Abstract
Decision Transformers (DT) have emerged as a powerful offline reinforcement learning architecture, demonstrating substantial successes across various complex tasks. Despite their impressive performance, the interpretability and adaptability of these models remain areas requiring significant exploration, particularly when applied to continuous control and multi-discrete action environments. This
thesis provides a comprehensive study of Decision Transformers by addressing these two critical aspects: interpretability in continuous control environments and adaptability through novel tokenisation
strategies in multi-discrete action spaces.
In the first part, we perform a detailed interpretability analysis of Decision Transformers trained on
MuJoCo environments, focusing on continuous control tasks known for their complexity and realism.
We utilize multiple interpretability techniques such as positional encoding (PE) analysis, return-to-go
(RTG) examination, embedding and hidden state analyses, attention visualizations, and perturbation
studies. Our results reveal crucial insights: positional encoding significantly impacts performance only
in environments demanding precise temporal coordination (e.g., Hopper and Walker2d), whereas in simpler, velocity-based tasks (HalfCheetah), performance remains stable without explicit positional encoding. Additionally, RTG analysis indicates that the model’s ability to achieve specified returns is closely
linked to the distribution of training data rewards, highlighting its adaptability. Embedding analysis uncovers the hierarchical abstractions and structured representations learned by the models, and attention
visualization reveals the nuanced role of attention mechanisms in guiding behavior. Perturbation studies
further emphasize the robustness of Decision Transformers, identifying key action dimensions (joints)
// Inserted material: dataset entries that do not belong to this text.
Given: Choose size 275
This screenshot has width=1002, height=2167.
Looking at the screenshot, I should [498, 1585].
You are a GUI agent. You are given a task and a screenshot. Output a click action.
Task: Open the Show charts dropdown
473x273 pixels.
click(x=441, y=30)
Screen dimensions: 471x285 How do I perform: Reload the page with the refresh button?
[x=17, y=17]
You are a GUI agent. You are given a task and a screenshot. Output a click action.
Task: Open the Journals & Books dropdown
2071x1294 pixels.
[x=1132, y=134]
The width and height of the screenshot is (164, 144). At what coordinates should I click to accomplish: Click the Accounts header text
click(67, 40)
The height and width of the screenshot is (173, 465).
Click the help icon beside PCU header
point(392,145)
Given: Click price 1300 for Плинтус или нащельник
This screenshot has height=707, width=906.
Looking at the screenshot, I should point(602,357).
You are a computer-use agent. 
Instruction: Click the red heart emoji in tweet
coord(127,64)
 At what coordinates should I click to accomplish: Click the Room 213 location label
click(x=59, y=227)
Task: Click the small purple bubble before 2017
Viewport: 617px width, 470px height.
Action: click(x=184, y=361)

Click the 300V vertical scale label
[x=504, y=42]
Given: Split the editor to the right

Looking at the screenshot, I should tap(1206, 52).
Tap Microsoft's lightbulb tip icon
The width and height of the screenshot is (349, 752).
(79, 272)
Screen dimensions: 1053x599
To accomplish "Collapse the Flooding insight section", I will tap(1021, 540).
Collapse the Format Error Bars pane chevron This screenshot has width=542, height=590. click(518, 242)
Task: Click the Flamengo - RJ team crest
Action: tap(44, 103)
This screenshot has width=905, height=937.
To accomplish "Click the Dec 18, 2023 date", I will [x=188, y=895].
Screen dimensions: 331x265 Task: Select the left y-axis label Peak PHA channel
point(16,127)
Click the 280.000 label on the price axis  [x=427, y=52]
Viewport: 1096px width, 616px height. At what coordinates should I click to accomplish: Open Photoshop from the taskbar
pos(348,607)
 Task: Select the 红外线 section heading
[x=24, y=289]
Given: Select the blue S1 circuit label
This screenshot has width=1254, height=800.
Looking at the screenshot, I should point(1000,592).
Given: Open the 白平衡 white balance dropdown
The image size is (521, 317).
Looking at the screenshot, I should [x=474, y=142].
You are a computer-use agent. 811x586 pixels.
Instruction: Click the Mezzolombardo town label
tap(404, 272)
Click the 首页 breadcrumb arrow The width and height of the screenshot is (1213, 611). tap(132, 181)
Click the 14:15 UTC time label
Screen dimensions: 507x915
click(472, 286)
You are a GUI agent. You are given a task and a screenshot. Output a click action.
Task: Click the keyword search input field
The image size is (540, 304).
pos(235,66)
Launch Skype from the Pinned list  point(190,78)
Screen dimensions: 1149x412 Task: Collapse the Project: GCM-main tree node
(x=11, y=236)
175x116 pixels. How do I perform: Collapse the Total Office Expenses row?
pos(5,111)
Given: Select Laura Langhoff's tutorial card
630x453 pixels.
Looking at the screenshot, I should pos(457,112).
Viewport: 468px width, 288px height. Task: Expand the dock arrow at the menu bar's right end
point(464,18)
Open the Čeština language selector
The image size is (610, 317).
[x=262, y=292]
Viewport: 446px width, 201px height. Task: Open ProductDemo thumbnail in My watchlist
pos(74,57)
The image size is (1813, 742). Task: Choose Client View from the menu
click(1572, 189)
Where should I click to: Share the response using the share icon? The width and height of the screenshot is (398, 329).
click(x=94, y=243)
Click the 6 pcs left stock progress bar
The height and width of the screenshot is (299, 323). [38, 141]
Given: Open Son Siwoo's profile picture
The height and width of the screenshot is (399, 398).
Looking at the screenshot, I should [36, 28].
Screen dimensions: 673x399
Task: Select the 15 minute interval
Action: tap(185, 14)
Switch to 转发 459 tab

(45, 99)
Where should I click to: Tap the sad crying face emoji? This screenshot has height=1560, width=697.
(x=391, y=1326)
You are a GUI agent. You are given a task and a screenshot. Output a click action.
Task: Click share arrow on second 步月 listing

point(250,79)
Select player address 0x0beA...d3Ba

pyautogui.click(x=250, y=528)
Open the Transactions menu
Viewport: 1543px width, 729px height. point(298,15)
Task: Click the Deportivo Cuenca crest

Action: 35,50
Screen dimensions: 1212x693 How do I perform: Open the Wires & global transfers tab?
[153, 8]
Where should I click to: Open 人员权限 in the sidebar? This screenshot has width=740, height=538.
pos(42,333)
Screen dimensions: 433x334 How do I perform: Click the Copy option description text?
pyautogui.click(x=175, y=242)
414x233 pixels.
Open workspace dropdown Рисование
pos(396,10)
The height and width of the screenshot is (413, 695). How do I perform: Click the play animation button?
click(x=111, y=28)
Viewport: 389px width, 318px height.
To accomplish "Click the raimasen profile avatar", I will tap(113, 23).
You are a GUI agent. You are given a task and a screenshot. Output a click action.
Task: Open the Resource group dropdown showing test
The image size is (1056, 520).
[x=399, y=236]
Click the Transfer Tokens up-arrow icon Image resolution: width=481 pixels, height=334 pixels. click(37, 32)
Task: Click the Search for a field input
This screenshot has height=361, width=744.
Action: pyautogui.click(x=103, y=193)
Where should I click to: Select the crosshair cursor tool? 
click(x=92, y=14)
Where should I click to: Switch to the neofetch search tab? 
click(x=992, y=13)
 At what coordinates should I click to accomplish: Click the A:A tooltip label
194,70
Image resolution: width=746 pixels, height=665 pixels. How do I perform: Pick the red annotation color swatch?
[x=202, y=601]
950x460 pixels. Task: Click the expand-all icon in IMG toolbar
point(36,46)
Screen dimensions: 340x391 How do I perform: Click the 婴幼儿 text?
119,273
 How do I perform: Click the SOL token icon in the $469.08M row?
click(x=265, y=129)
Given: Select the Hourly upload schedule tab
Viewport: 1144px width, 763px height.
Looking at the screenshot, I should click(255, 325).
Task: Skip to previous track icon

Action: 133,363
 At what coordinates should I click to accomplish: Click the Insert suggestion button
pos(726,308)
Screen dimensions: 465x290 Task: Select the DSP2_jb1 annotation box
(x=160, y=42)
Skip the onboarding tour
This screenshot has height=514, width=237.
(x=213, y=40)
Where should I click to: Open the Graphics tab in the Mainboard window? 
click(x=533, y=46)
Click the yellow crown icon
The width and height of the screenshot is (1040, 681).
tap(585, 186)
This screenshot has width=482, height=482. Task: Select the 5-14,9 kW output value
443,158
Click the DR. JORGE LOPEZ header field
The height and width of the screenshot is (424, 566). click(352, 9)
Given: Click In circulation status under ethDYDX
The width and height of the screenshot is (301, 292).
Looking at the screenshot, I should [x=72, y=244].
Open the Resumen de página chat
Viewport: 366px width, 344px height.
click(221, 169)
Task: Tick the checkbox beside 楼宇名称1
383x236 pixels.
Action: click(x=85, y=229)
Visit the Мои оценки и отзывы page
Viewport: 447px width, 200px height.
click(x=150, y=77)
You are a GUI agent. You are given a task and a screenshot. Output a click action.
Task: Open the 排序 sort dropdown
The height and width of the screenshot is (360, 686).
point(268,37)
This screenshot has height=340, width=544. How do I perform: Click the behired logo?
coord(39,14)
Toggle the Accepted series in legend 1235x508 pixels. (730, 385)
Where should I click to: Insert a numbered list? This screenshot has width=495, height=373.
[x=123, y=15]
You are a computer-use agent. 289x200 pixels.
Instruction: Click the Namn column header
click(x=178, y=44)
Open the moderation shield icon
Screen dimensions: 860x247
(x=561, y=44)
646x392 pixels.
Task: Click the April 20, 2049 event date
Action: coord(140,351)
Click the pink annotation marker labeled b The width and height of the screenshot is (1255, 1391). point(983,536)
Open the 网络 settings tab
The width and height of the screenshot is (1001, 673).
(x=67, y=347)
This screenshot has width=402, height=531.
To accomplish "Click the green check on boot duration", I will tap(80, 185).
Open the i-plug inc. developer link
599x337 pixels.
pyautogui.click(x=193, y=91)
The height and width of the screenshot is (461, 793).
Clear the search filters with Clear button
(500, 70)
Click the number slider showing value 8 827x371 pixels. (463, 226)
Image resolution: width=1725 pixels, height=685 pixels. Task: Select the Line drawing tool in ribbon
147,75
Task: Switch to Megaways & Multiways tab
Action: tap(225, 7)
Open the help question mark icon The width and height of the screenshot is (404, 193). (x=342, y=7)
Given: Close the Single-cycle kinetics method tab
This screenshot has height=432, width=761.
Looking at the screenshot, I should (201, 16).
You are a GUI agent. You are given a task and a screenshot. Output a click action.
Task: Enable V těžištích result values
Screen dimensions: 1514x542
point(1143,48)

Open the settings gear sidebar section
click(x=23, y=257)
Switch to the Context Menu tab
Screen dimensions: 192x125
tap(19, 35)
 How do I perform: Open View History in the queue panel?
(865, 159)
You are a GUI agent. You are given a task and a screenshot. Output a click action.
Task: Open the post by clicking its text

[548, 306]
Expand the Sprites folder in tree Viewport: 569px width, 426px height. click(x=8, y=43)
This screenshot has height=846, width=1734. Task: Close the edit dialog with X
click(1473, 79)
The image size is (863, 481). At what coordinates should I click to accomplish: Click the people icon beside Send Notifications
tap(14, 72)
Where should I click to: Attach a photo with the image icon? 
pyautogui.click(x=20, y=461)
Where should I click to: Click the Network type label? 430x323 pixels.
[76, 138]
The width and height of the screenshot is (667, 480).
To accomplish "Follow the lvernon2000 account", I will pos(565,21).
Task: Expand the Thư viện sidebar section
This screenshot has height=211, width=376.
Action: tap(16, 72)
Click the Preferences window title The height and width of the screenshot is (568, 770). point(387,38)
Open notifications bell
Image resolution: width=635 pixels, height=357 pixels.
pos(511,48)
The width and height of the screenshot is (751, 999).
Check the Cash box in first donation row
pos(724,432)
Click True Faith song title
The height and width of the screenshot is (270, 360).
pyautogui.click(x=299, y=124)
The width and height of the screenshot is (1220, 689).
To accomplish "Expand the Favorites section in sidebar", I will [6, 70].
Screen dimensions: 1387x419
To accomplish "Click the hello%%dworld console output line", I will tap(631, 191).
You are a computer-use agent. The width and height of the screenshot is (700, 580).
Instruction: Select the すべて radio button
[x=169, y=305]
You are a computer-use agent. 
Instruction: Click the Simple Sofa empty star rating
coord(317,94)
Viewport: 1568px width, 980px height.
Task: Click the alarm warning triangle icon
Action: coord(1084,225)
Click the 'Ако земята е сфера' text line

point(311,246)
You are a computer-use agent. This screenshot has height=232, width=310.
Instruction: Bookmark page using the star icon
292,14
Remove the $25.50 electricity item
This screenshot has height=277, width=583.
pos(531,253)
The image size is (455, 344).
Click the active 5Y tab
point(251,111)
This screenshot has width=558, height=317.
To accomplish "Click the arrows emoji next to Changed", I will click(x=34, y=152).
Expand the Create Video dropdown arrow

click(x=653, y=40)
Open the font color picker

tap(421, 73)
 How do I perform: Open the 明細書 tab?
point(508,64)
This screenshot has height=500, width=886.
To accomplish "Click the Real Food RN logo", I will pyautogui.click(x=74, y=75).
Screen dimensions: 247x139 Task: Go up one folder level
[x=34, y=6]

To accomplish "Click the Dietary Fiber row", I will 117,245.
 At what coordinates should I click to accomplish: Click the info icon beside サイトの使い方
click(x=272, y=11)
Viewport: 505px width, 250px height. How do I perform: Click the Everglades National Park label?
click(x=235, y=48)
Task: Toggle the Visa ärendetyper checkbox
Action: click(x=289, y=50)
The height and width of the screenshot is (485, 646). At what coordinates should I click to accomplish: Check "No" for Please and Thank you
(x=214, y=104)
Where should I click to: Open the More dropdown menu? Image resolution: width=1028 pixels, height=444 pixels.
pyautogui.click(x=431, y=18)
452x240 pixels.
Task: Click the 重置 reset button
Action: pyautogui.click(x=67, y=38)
critical for successful task execution.
The second part of the thesis addresses Decision Transformer performance limitations in environments characterized by multi-discrete action spaces, specifically image-based domains like ViZDoom.
Here, we introduce Multi-State Action Tokenisation (M-SAT), an innovative method that enhances
decision-making performance by tokenizing actions at the individual action level and incorporating auxiliary state information. M-SAT’s tokenization strategy significantly improves agent performance and
interpretability within attention layers, thereby providing clearer insights into agent decisions and enhancing transparency in dynamic environments involving complex, multi-discrete action choices. Crucially, we demonstrate that M-SAT can achieve superior performance in challenging scenarios such
as Deadly Corridor, My Way Home, and Death Match without the necessity of positional encoding,
occasionally even benefiting from its removal. The granular action tokenization approach employed
by M-SAT facilitates more efficient learning and enables detailed interpretability of individual actions,
showcasing marked improvements in sample efficiency and adaptability over baseline Decision Transformers.
Through the integration of these two studies, this thesis presents a unified narrative emphasizing the
necessity and benefits of interpretability and innovative tokenization strategies in Decision Transformers. Our insights are critical for the future development of more interpretable, adaptable, and reliable
transformer-based decision-making systems capable of excelling across diverse and complex environments. This combined analysis deepens our understanding of the internal mechanisms driving Decision
Transformer performance, setting the groundwork for further advancements in reinforcement learning
architectures.